Alex suddenly pushed himself out of his chair, leaned across the table, and kissed her on the lips. Then he sat back down, watching the colors shift on her face as the waiter approached with two fresh glasses of wine. “I’m sorry. I shouldn’t have done that,” he said as soon as the waiter departed.
Charley said nothing. If she spoke, the words might dislodge the pleasant tingles that lingered on her lips. What had just happened?
“Can we pretend I didn’t do that?”
“Why did you?” Charley asked.
“Because, obviously, I’m an idiot.”
“I don’t think you’re an idiot.”
“You don’t?”
Charley shook her head. Alex leaned forward and kissed her again.

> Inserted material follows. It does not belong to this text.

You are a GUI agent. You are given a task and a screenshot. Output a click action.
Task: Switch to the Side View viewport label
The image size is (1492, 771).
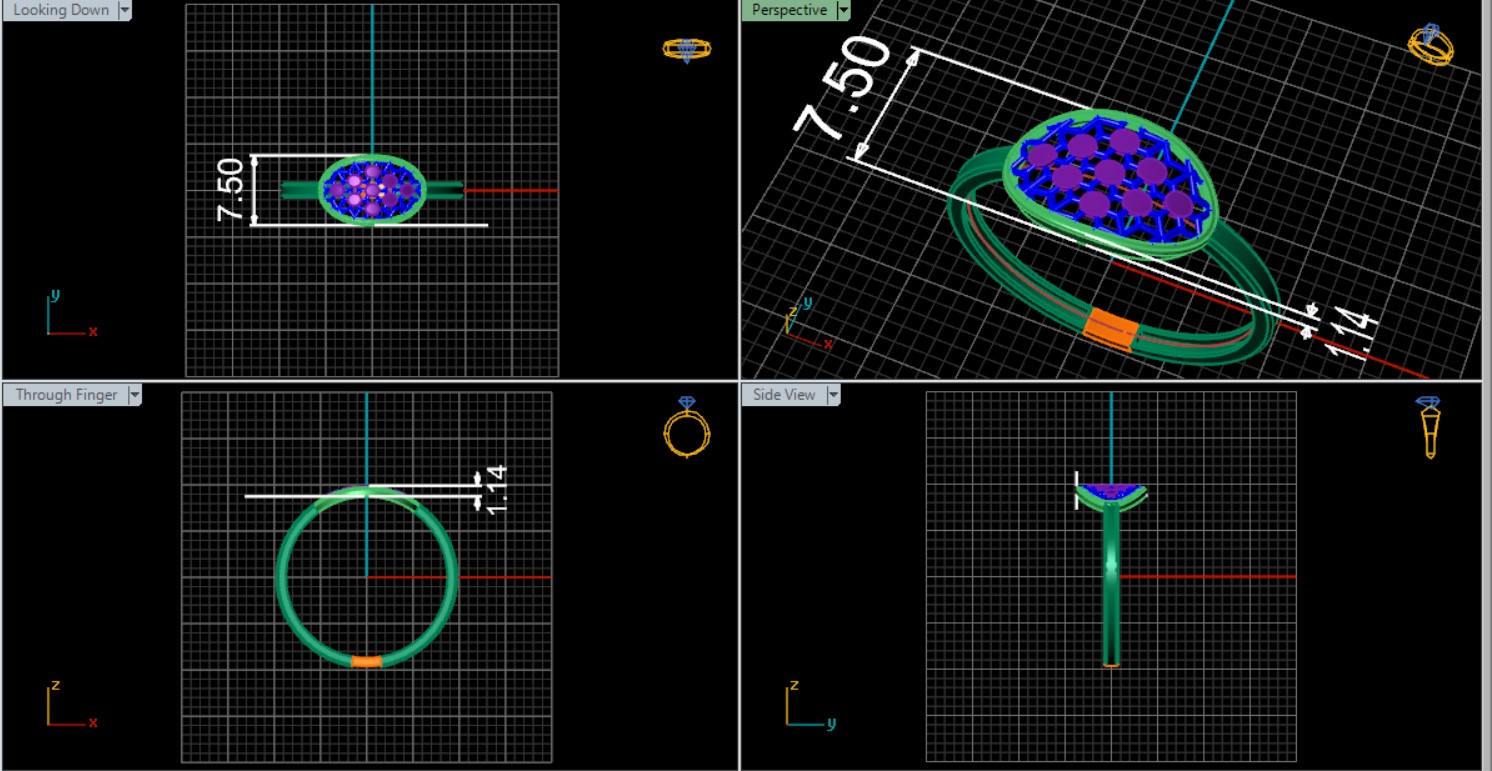coord(784,395)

This time Charley kissed him back.
“Well, this is a surprise,” Alex said, as the waiter returned with their dinners.
“It certainly is,” Charley agreed.
“I’m sorry,” the waiter said. “You didn’t order the lasagna?”
“No, I did,” Alex said. “I definitely ordered the lasagna.”
“And I’m the ravioli special.” The waiter placed the ravioli in front of Charley, the steam rising from her plate partially obscuring her view of the man sitting across from her. Who was he? she found herself wondering. More to the point, who was she? “I feel like a character in one of my sister’s books,” she admitted.
“And how does that feel?”
“Pretty good actually.”
They laughed.
“What exactly happened there?” Charley asked.
“I kissed you. You kissed me back,” he said.
“But why did you kiss me? I didn’t think you even liked me.”
“You didn’t think I liked you?” Alex repeated incredulously. “That’s why I keep making this incredibly boring drive down here, because I don’t like you?”
“I assumed you were just looking out for Jill’s interests.”
“It was more a case of looking out for yours.”
“Really?”
“Don’t you ever look in the mirror?” Alex asked. “God, the first time you walked into my office, I just about fell off my chair. And then you opened your mouth, and it got even better. You were smart and feisty and full of pee and vinegar, as my mother used to say, and I thought, Shit, man, you’re in trouble here.”
“You sure had me fooled.”
“God knows I tried.”
“I thought you were an arrogant son of a bitch. Which isn’t necessarily a bad thing,” Charley qualified immediately. “I have a soft spot for arrogant sons of bitches.”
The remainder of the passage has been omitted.